THEMA DES TAGES
Ungeheure These
Eigentlich müsste man Matthias Platzeck dankbar sein. Mit seiner ungeheueren These vom „Anschluss“ der DDR an die Bundesrepublik scheint Brandenburgs Ministerpräsident zumindest eines erreicht zu haben: Endlich wird jenseits der Feierlichkeiten mit Grußworten, Streichquartetten und Blumengebinden zum 20. Jahrestag auch eine richtige Debatte über die Einheit geführt.

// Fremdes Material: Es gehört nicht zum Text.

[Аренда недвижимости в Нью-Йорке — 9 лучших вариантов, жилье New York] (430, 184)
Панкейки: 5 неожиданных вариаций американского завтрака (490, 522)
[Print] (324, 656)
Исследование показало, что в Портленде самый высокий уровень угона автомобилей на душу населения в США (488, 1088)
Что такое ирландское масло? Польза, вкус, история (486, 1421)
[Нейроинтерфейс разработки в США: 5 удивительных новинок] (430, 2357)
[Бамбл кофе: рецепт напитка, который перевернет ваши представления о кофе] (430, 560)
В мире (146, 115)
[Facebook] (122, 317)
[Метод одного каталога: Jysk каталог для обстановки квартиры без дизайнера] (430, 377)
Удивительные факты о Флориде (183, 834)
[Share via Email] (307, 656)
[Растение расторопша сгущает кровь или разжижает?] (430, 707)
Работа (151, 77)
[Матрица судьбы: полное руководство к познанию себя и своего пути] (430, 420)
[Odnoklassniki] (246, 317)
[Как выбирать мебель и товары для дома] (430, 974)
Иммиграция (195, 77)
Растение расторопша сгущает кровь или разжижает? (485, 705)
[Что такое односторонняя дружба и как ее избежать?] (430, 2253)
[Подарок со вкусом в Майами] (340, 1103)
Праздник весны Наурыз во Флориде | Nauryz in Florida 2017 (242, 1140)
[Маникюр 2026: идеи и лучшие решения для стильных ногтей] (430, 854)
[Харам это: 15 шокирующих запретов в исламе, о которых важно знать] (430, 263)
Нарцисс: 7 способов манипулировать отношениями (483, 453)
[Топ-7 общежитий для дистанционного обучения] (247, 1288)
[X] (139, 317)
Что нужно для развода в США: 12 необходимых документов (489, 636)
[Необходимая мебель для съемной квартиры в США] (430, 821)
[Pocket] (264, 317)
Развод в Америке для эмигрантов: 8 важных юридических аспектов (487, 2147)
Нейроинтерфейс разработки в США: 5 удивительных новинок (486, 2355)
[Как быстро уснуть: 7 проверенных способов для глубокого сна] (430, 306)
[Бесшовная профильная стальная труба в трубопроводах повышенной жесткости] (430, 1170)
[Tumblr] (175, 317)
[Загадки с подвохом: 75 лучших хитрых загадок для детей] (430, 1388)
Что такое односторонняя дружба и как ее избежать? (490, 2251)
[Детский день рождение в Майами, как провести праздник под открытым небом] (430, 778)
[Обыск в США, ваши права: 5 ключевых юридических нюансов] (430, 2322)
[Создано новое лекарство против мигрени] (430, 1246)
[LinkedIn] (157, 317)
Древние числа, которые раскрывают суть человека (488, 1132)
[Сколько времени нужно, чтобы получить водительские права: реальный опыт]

Wenn der frühere Kurzzeit-SPD-Chef und Landesvater Platzeck jetzt den Glücksfall der Wiedervereinigung als Anschluss herabwürdigt und mit dem unseligen Begriff aus der Nazizeit belegt, diskreditiert er nicht nur sich selbst, sondern im Nachhinein die gesamte erste frei gewählte Volkskammer der DDR. Der frühere Grüne und heutige SPD-Politiker zeigt auch ein zweifelhaftes Verhältnis zur Demokratie, schließlich gingen den Verhandlungen und der Entscheidung über den Einigungsvertrag Wahlen voraus, bei denen diejenigen, die sich gegen den Weg zu einer gemeinsamen freiheitlich demokratischen Bundesrepublik wandten, bittere Niederlagen einstecken mussten.Natürlich ist der Einigungsvertrag nicht ohne Fehler. Platzecks Kritik an der Deindustrialisierung, der Arbeit der Treuhand und der mangelnden Sensibilität auf westdeutscher Seite ist durchaus berechtigt. Doch der Einigungsvertrag als ganzes war eine bedeutende Leistung. Die Weichen wurden richtig gestellt.Höchste Zeit, dass im 20. Jahr der Einheit eine intensive Ost-West-Debatte geführt wird. Zumindest dafür kann man Platzeck dankbar sein.